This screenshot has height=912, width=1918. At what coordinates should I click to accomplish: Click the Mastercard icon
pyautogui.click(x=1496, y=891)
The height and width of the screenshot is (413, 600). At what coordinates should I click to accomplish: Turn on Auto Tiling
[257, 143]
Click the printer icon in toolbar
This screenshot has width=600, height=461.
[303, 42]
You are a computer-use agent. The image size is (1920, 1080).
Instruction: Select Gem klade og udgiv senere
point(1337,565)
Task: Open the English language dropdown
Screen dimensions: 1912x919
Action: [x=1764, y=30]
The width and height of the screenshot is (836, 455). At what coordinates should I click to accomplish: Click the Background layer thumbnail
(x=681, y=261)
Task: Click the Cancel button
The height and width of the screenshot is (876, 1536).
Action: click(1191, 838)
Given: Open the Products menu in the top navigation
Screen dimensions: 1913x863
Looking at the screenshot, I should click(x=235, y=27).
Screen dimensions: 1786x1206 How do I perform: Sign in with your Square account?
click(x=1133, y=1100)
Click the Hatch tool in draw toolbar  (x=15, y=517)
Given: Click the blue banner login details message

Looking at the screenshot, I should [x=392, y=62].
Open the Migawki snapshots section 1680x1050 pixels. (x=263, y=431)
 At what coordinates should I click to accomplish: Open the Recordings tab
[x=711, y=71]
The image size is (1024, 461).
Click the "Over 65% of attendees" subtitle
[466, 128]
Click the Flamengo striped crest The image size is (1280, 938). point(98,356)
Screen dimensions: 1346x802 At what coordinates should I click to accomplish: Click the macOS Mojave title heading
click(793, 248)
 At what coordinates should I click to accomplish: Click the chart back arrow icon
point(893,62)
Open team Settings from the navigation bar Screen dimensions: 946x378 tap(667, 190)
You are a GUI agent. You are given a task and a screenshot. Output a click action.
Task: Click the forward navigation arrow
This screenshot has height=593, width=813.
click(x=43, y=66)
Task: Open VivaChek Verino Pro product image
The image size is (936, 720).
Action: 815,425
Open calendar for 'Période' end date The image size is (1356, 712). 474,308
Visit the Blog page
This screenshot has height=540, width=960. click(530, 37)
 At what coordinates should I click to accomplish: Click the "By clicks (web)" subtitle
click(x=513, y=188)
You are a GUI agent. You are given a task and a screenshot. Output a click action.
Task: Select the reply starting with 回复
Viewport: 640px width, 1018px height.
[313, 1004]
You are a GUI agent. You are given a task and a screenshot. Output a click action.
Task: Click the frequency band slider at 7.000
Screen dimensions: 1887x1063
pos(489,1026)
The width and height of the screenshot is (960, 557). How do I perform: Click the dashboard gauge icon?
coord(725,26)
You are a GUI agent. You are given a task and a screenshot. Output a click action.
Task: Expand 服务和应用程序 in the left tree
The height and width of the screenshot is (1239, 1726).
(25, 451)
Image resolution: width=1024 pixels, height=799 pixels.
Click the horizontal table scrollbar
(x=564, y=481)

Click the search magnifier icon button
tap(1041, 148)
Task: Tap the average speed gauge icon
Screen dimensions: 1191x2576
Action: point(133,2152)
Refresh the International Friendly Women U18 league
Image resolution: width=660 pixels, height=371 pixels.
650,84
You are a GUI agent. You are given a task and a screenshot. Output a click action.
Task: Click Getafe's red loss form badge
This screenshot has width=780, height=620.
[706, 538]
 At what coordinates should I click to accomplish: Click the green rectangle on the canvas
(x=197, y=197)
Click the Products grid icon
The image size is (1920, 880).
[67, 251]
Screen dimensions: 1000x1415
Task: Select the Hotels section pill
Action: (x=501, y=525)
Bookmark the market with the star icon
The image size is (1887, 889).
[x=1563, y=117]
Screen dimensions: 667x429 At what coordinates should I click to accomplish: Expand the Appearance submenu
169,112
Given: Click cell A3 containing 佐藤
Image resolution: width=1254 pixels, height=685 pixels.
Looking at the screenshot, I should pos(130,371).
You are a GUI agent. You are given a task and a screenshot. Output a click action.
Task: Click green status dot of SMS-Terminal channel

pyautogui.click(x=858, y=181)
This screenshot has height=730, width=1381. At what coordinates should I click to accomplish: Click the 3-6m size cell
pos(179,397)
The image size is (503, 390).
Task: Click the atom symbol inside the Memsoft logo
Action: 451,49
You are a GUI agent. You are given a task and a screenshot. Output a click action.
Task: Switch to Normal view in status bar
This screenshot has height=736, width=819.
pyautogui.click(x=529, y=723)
● ● ● ● ●
THE TASK:
A line belongs in the answer if it contains the word "navigation"; copy every such line from the data above.

YOUR RESPONSE:
Given: Open the Products menu in the top navigation
Open team Settings from the navigation bar Screen dimensions: 946x378 tap(667, 190)
Task: Click the forward navigation arrow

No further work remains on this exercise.